Within business circles, Stanley C. Gault was somewhat of a legend. He left General Electric after a three-decade career when he lost out to Jack Welch for the top position and landed in his hometown of Wooster, Ohio, as CEO at Rubbermaid Inc.
His legend grew there during his 11-year tenure, with a relentless focus on costs and customers leading the house wares firm to a decade of higher earnings and profits. Gault's Rubbermaid was a regular on Fortune magazine's annual list of the most-admired corporations.
He retired from Rubbermaid in 1991, but a little more than a month later let fellow board members at Goodyear convince him to take the reins at the struggling Akron-based firm. His predecessor at Goodyear had made many of the cuts and moves needed following a 1985 takeover bid.
But Goodyear lacked something. It needed a spark and Gault provided that and more. Five years later, Goodyear once again was relevant in the global tire and rubber product market.
Along the way he garnered numerous awards, including becoming the first two-time winner of our publication's Rubber Industry Executive of the Year award—once in 1990 while at Rubbermaid and then in 1995 as he was about to retire for a second time.

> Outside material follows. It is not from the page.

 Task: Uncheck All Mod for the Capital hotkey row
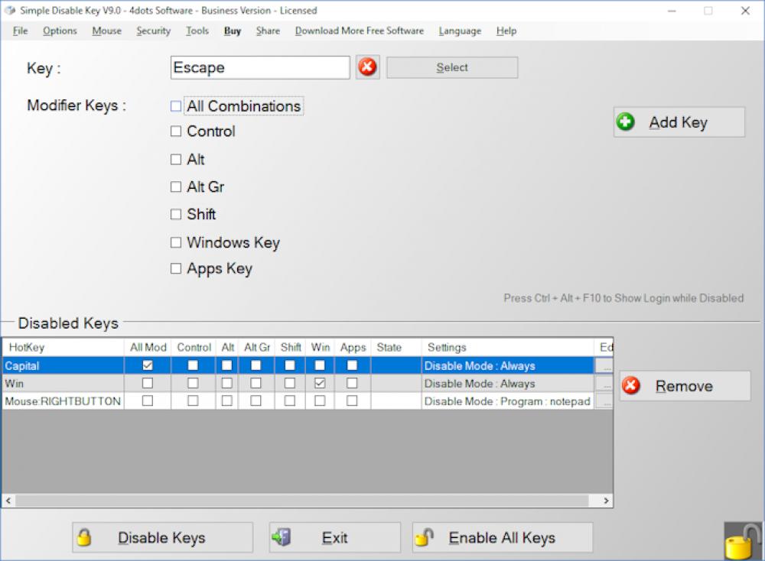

I have a confession to make. In 1990, I voted against Gault for our Executive of the Year award. I argued that Rubbermaid, despite its name, was more a plastics company and not a rubber firm. Having been at RPN for less than three years at the time, not only was I outvoted, my editors assigned me to write the story. I learned a lot about Gault as a CEO doing research for the piece. I found how he was adept at keeping an eye both on the larger, corporate picture, but also on understanding his customers.
One anecdote stuck with me over the years. A stock analyst told me how after Gault finished a meeting with investment bankers in New York he saw a janitor using a metal dust pan. He asked why he wasn't using Rubbermaid's rubber dust pan, one of the firm's first products.
The janitor explained that the way the edge of Rubbermaid's product was designed, you couldn't sweep things into it. Gault got on the phone, called the head of product design, and said he wanted an improved version made. He then sent the janitor one of the new dust pans.
There were similar stories when he became the first outsider to lead Goodyear since the 1920s. He would dress down and go into tire and service shops and ask why customers were buying non-Goodyear tires. He had a sign in his office for a reminder to his staff that said “Have you talked to a customer today?”
Needless to say, when he was nominated again in 1995, I didn't vote against him.